Apply what you read:
(a) Using the article on the council debate over school metal detectors, explain in one to three sentences why Gallagher questioned whether an emergency intervention really took place.
(b) Write the next few paragraphs of the article on the council debate over school metal detectors, picking up right after its final sentence.

Page extract:
When we were in the heat of this,” back in December, Gallagher said, there was lots of concern from parents and family members and what safety measures they wanted to have in place. So I understand the need for action, but again I would’ve liked to see more conversation with Council — with students, with parents, and with teachers about what measures were important.”

She noted that it took a week before walk-through metal detectors were actually implemented in schools. Before then, students were screened using wands borrowed from the Police Department. The required wait to enforce an emergency procedure” made her further question whether an emergency intervention” really took place.

I don’t think there’s evidence that says they [metal detectors] make our children safer. I think they just make a more institutionalized, militarized environment for our young students and does not address the issues that cause or result in violence both in our schools and in our communities.”

Gallagher concluded: So I’d like to know what the plan is for really addressing the root causes of what happens in our schools … I know that’s a larger conversation than this bid waiver but if we’re gonna have this informational item I think it really is a larger item that we need to discuss more comprehensively with a whole of government approach.”

Farmer jumped in to offer a quote from Martin Luther King Jr. following the holiday that had postponed the meeting from Monday until Tuesday: We are now faced with the fact that tomorrow is today. We are confronted with the fierce urgency of now. In this unfolding conundrum of life and history, there is” such a thing as being too late. This is no time for apathy or complacency. This is a time for vigorous and positive action.”

He said that bringing in metal detectors as an emergency” measure constituted passivity rather than positive action. It bypassed confrontation … struggles … and those late night sessions” that he said are required in discussing the things that divide us.”

(Source records)
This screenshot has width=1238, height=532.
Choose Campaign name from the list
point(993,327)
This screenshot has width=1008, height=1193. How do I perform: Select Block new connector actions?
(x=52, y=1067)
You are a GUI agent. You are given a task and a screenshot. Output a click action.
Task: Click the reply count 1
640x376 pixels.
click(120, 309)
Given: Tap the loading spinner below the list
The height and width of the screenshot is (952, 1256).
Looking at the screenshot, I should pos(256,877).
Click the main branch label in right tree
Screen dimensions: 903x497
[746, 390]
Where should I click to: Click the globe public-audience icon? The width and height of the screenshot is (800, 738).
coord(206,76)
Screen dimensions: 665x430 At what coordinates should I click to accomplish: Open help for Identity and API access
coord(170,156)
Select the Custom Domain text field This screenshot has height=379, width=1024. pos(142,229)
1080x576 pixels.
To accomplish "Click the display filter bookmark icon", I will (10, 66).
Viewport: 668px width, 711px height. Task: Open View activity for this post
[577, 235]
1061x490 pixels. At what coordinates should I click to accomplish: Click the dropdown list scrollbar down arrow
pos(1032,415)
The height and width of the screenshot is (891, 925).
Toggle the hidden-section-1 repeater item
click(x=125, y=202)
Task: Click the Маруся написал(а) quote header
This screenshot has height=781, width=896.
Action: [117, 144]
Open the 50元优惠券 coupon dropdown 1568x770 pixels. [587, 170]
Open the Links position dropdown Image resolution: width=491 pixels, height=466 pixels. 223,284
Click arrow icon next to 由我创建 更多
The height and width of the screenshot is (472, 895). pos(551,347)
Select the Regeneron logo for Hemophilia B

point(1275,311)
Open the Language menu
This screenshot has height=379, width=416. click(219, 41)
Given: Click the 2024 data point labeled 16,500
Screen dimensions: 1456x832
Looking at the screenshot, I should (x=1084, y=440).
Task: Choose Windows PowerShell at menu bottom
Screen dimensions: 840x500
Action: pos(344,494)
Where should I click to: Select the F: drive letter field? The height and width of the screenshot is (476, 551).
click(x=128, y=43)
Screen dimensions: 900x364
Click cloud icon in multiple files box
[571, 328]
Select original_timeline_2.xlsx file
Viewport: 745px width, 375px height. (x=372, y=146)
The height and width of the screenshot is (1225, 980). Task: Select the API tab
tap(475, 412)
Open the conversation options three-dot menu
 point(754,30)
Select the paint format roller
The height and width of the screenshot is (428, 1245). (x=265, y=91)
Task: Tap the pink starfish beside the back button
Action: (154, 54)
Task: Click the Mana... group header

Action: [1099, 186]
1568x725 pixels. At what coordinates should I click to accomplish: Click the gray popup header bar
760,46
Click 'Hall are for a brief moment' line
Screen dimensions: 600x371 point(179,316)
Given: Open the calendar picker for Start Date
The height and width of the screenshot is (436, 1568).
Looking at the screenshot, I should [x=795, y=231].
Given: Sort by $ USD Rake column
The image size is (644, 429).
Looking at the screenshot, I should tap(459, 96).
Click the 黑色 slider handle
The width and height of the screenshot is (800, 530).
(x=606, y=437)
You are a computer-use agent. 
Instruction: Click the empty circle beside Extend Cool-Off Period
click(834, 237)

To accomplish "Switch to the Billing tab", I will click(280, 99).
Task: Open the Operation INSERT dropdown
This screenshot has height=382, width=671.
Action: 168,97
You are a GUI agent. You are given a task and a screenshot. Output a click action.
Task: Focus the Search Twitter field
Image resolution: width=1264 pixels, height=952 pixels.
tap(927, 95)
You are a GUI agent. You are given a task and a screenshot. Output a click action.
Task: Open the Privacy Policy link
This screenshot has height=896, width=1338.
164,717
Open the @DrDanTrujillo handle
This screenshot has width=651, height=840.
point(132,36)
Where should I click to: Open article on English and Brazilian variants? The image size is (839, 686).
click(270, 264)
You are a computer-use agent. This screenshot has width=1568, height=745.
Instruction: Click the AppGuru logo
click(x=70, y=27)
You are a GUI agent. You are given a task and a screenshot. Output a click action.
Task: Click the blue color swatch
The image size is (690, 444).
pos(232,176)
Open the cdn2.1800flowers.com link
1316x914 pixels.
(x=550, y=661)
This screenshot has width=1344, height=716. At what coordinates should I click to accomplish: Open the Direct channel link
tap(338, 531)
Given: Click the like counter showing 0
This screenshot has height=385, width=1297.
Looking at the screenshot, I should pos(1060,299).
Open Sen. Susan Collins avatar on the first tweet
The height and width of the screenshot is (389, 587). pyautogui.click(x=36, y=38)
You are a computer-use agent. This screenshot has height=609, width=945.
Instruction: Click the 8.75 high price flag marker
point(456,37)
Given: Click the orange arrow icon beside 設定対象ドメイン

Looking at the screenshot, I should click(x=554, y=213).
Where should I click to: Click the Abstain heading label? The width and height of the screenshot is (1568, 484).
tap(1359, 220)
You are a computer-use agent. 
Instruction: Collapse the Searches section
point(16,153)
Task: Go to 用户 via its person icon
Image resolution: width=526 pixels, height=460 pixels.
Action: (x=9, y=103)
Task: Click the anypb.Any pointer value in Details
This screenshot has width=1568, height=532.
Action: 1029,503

Exercise answers:
(a) It took a week before walk-through metal detectors were actually put in schools. Until then, students were screened with wands borrowed from the Police Department. That required wait to enforce an emergency procedure made her doubt that a real emergency intervention had occurred.

(b)
In Garrett’s memo to the Council, dated Dec. 14, the mayor wrote that the School Administration made the decision to purchase the metal detectors through an emergency bid waiver. My signature on the emergency bid waiver should not indicate support for the use of metal detectors as a means to solve problems at Hamden High School. Violence in our schools is best addressed through proactive means such as mental health supports, conflict mediation, and restorative justice.

The Board of Education should establish policy surrounding how and when metal detectors should be used.”

Following Tuesday’s Council meeting, Garrett told the Independent, I think that we need to continue to have these conversations, and I don’t disagree with the Council. I signed the bid waiver because I assured the administration, parents and staff that I would work with them in providing safety, security, and more mental health that would actually mitigate some of the violence in our schools; I assured them that I would work with them.”

Holding up any kind of procurement process holding up their purchase abilities would not be working with them,” she added. That was the dilemma I had.”

Garrett noted that going through a bid process can take up to a couple of months. If the town hadn’t bought metal detectors, the school system may have continued to use Hamden Police’s hand-held wands, which took up significantly more time for staff and students alike. 

Ultimately the Board of Ed needs to develop a policy about how metal detectors are going to be used. And while the expense of the metal detectors themselves were very small,” she said, staffing is not going to be a small expense” over time. 

Garrett said that her daughter, who attends Hamden High School, had reported the same news as Goeler did on Tuesday: That every day looks a little smoother when it comes to getting students through the technology.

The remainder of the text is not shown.